Coincidentally, my wife has just ended a long-term relationship with her own psychopharmacologist. Two Fridays ago, she missed an appointment with him because she threw up black residue at our house. I immediately phoned my psychiatrist, a wise and loving man, who told me that the black matter was almost assuredly blood. Upon learning this, I took my wife to the emergency room where we discovered that she had ulcers in her esophagus.
While at the emergency room, I phoned my wife's psychopharmacologist and left a message that she would be unable to make her appointment because she was ill and in the hospital.
Sadly, her psychopharmacologist never phoned our home to check in on my wife, never inquired about her health.
My wife later told me that this individual had often been cold and abrupt with her. When she had told him of her chronic fatigue, he had cast aspersions on her condition by interjecting, "It's grief, Barbara." When she told him on another occasion that she was having trouble sleeping and asked for a more powerful sleeping pill, he told her, "I could cut you off."

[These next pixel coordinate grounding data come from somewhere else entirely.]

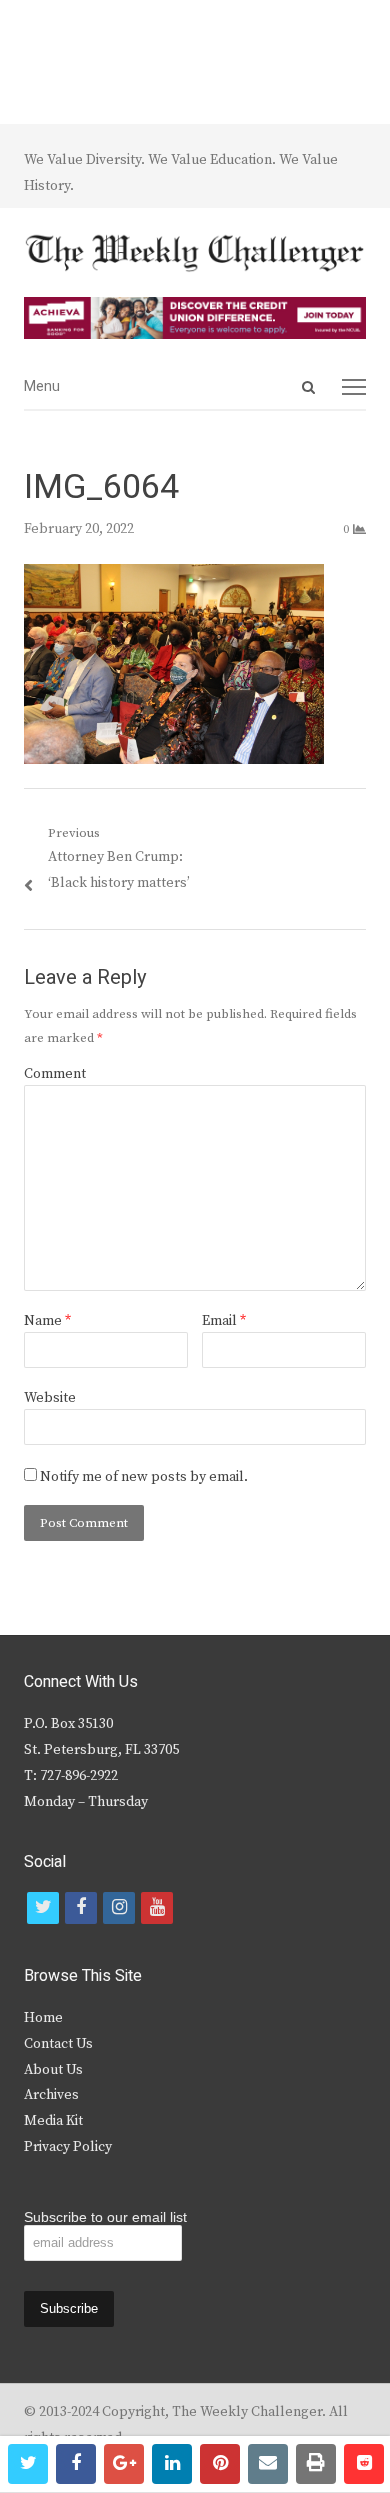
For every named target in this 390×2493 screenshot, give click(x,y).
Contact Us (58, 2044)
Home (43, 2018)
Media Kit (53, 2121)
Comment (55, 1074)
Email (224, 1321)
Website (50, 1398)
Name (47, 1321)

In light of Michael Jackson's death, we all know the dangers of taking too much sleeping medication, so there is no denying the need for caution in prescribing these meds. But there is also no denying that my wife deserved a more civil response on that occasion and many others.
It points to the arrogance of some psychopharmacologists that Dr. Carlat exposed in his article, the view that therapy is low in the food chain and not worthy of a scientist.
Carlat wrote near the end of his piece that "good doctoring...involves perfecting all the skills relevant to healing and deploying them when needed." I can only hope that in the future my wife benefits from the kind of balanced skill set and humanity that I received from Dr. McGrail and still get from my current psychiatrist.